He deserved all that and more. But he had to do this.
He caught her arm as she turned away. “I left you once without explanations. I have to explain this time.”
“I don’t want your explanations. I don’t care why you’re killing me. It won’t change the fact that you’re killing me all the same.”
He groaned, “Caliope...”
She stepped away unsteadily. “Okay, that was over the top. I am too strong to shrivel up and die. I will regain my equilibrium and go on. For myself as well as for my children.”
His hands fisted, cramping with the need to reach for her. “This is what I want you to do. To move on, to forget...”
“You don’t get to tell me what you want anymore,” she cried out, strangled, shrill. “You don’t get to pretend you care about what happens to me. I don’t want to move on, and I don’t want to forget. It if weighs on your conscience, I can’t help you there. The man I love exists here—” she thumped her chest hard with her fist, face shuddering, eyes welling “—and here.” Another jarring punch against her temple, her whole frame quaking with the rising tide of misery. “He’s in my senses and reflexes, he’s part of my every cell. Even if you’re not him anymore, you can’t take him away from me, so the new you can feel better...”
His own torment burst out of him on a butchered groan. “I was aware all the time after I collapsed, Caliope.”
That brought her tirade to an abrupt end.
He went on. “All through the trip to the hospital, up to when they forced you, per my orders, to stay out of the O.R. I saw, felt everything. I was mutilated by what it did to you when I collapsed. I’ve never seen anyone so...wrecked, known someone could suffer so totally, so horrifically. And I realized that I’d done that to you. I’ve been far more selfish than you once accused me of being, involving you in this doomed relationship, where I get to have the happiness and blessing of your love as long as I live, only to leave you with the anguish of my loss and the curse of my memory.”
Tears still cascading down her cheeks, she gaped at him.
“Dr. Antonovich might say he’s over ninety percent certain I’m fully recovered, but there is still a percentage I’m not. And I can’t bear making you live in constant dread waiting for me to collapse again, and maybe this time not making it...or worse.”
Her tears suddenly stopped. Everything about her seemed to hit pause.
Then a cracked whisper bled out of her. “You mean you did love me? And never stopped?”
There was no way he could stop the admission now. “I’ve loved you from the first moment I saw you. I don’t think I can stop loving you, even if they remove my whole brain.”

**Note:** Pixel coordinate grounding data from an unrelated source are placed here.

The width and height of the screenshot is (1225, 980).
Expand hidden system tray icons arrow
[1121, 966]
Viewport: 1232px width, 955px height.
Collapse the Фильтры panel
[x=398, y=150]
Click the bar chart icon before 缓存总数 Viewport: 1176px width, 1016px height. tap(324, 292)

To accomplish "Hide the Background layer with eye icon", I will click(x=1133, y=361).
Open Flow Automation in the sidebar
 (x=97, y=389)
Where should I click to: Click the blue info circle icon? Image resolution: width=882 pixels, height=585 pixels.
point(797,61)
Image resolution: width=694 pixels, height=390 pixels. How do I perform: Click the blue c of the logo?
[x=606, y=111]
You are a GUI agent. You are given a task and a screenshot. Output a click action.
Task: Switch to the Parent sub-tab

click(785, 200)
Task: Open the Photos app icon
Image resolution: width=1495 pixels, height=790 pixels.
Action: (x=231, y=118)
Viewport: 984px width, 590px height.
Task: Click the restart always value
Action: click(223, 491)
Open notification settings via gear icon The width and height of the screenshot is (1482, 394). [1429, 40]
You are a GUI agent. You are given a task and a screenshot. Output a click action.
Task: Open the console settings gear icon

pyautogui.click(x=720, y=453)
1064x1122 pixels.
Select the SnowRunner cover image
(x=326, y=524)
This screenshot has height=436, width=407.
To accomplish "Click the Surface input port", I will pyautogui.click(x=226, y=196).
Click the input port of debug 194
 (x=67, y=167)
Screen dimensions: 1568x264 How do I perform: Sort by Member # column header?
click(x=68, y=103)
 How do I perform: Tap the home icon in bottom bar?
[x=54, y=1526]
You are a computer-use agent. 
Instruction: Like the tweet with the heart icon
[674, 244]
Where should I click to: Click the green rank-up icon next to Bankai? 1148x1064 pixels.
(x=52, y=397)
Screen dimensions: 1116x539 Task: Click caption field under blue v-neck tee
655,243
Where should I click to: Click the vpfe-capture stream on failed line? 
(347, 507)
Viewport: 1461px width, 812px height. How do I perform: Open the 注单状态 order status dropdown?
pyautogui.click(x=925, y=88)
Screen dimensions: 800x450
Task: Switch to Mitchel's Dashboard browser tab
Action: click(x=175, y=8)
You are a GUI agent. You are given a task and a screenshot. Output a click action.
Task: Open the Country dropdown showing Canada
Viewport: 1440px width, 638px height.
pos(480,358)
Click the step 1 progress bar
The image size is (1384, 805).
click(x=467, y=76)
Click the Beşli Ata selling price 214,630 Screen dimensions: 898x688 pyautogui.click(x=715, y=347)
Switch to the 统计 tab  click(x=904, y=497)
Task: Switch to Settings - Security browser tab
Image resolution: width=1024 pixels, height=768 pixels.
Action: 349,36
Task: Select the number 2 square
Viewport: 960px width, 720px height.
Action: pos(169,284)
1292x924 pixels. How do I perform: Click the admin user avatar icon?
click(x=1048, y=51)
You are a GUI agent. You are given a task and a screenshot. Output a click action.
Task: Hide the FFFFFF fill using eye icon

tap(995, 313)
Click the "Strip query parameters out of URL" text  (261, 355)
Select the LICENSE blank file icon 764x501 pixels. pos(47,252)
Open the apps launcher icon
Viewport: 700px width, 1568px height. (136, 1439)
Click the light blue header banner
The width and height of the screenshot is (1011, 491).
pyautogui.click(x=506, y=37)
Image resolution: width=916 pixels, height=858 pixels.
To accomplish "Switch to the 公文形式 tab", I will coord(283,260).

This time her voice was more audible as her eyes became fiercely probing. “And you decided it was better for me to lose you while you were still alive? That’s why you pulled away after your surgery, to build up my resentment toward you, so that if you eventually died it wouldn’t hurt me as much?” His nod was wary, the dreadful feeling he’d botched this whole thing creeping up his spine. “Then why did you follow me here? Wasn’t my leaving what you were after?”
His breath left him in a strangled rasp. “I’ve been trying to make you opt for saving yourself. I wanted you to walk out angry and indignant, intending to put me behind you. But you were demolished instead, without any hope of getting over me. Bozhe moy...the last things you said, about going insane not knowing...about feeling like a widow. What you said now...about loving me no matter what...”
He felt totally lost, no longer knowing what he was here to do or how he could possibly get her to save herself.
He tried again. “I couldn’t leave you without an explanation again. I couldn’t bear letting you keep on thinking I didn’t love you. I love you so much, love our family and our lives together, I can’t breathe with it most of the time. But I can’t expose you to heartbreak of this magnitude again.”
A long, full moment dragged by, then her murmur sounded more like the Caliope he knew. “One final question. If I were the one who got injured or crippled, would you abandon me?”
“Caliope, nyet...”
She plowed on. “If you knew I would possibly die at any moment, would you give up one single day with me now, live whatever time I had left apart from me to save yourself the anguish you’d feel if I died while we were in utmost closeness?”
Feeling his brain simmering, his eyes filling with acid, he protested, his voice a ragged, broken moan. “I’d give my very life for any time at all with you. For a month. A day. An hour. And nothing would ever take me away from your side if you love me, no matter what.”
“Something is taking you away, when I love and need you, right now. You. You’re the one who keeps depriving me of you.”
And he realized. He hadn’t only spoiled his mission, he’d closed the trap shut behind him...and her.
“Bozhe moy, Caliope, dying or worse, living crippled, is far preferable to me to hurting you. But whatever I do, I’ll end up hurting you, and I thought...” He exhaled roughly. “I no longer know what I thought. Everything worked out in my mind when I was trying to drive you away...then I saw and felt the reality of your pain, and knew it wouldn’t just end if I made you leave...”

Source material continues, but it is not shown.